EXCERPTED RECORDS:
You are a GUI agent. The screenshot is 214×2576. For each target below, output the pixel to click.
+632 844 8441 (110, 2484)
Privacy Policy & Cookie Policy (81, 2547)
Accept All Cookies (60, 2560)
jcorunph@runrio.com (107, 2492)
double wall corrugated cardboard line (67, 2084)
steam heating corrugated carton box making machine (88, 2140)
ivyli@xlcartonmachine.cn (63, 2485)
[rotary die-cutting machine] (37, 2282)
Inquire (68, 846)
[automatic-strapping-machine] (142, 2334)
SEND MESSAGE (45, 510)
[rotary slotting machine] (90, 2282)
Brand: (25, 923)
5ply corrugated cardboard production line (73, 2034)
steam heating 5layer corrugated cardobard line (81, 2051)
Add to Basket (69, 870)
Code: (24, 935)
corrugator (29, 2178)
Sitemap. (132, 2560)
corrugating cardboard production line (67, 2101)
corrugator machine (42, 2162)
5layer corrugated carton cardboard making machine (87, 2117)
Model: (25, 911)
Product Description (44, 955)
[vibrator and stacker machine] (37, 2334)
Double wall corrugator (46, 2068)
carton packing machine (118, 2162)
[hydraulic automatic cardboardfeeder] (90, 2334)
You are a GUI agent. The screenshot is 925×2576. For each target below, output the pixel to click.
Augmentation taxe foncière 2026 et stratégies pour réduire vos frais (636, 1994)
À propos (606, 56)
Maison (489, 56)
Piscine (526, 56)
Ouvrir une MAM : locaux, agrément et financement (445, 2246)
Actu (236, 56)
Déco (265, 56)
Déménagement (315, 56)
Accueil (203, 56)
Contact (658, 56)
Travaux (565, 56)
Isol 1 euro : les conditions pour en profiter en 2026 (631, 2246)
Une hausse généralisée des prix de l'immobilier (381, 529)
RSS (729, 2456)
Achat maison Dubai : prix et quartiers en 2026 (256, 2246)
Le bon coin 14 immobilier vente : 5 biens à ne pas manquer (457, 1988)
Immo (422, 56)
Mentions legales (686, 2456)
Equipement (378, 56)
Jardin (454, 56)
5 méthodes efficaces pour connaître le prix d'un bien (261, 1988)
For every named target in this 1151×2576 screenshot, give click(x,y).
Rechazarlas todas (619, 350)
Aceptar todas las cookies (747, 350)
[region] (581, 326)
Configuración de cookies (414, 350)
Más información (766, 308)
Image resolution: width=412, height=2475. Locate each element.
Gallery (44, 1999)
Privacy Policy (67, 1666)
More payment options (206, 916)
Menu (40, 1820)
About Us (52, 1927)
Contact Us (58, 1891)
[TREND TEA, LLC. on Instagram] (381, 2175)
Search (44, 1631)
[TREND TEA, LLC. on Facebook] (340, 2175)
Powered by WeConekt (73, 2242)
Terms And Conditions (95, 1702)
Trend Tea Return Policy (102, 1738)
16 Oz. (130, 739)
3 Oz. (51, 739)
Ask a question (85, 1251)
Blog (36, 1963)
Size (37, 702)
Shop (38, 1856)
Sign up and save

BRIEF:
Everything from the line containing "Powered by WeConekt (73, 2242)" down to the last line of the entries is to be returned exactly, both ends included, and nothing beyond it.

EXERCISE ANSWER:
Powered by WeConekt (73, 2242)
Terms And Conditions (95, 1702)
Trend Tea Return Policy (102, 1738)
16 Oz. (130, 739)
3 Oz. (51, 739)
Ask a question (85, 1251)
Blog (36, 1963)
Size (37, 702)
Shop (38, 1856)
Sign up and save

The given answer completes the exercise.